Skip all pictures; return exactly the lines from the one containing "This screenshot has width=430, height=430." through the end of the data.
━━━ DATA FOR THE TASK
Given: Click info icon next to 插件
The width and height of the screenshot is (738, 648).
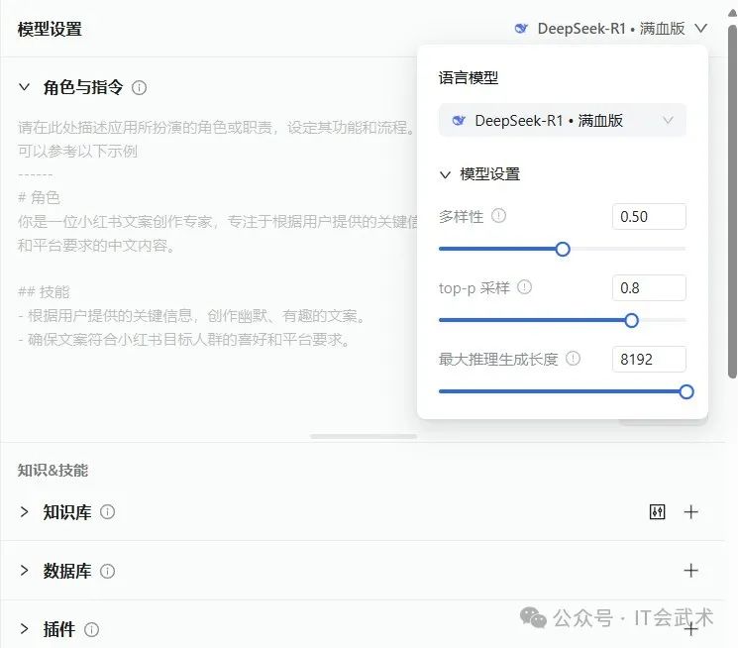Looking at the screenshot, I should point(92,629).
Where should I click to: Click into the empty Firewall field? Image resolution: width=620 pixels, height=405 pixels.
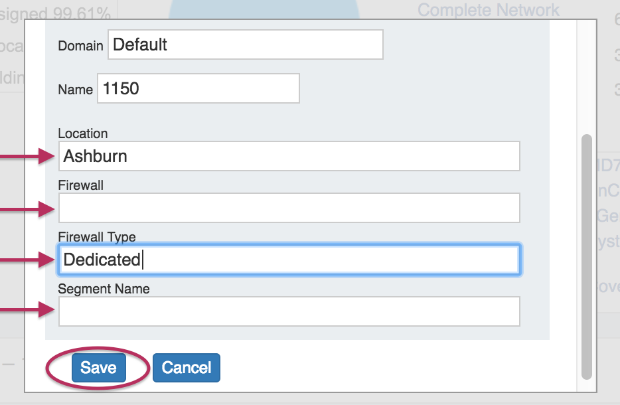tap(289, 208)
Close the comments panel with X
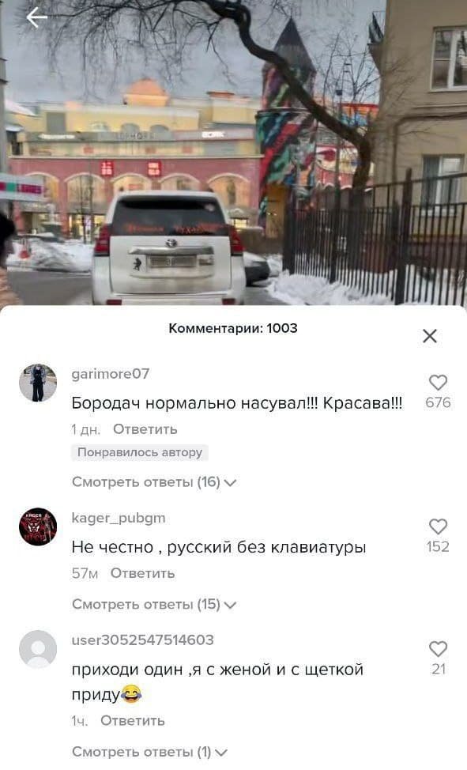Screen dimensions: 467x770 [430, 336]
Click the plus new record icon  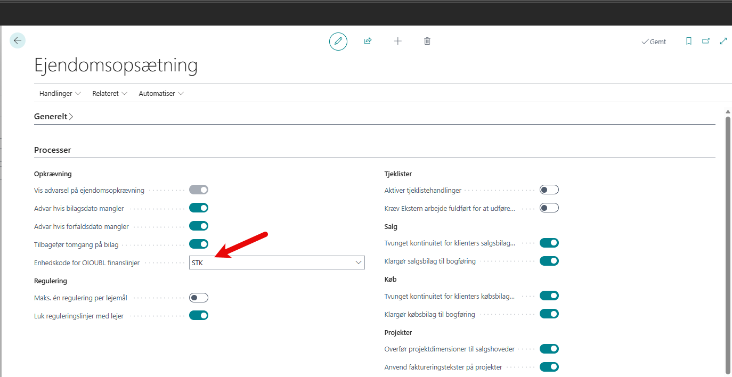click(x=397, y=41)
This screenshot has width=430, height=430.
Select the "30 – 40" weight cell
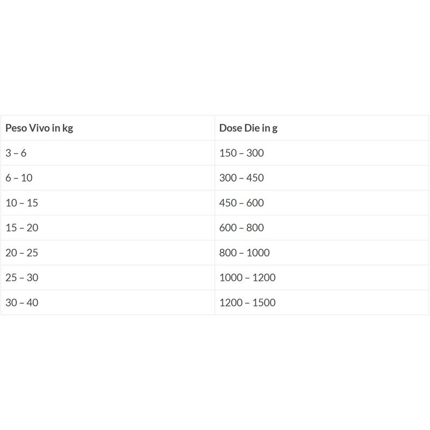(x=22, y=303)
━━━━━━
**ANSWER SECTION:**
This screenshot has width=430, height=430.
Select the "30 – 40" weight cell
(x=22, y=303)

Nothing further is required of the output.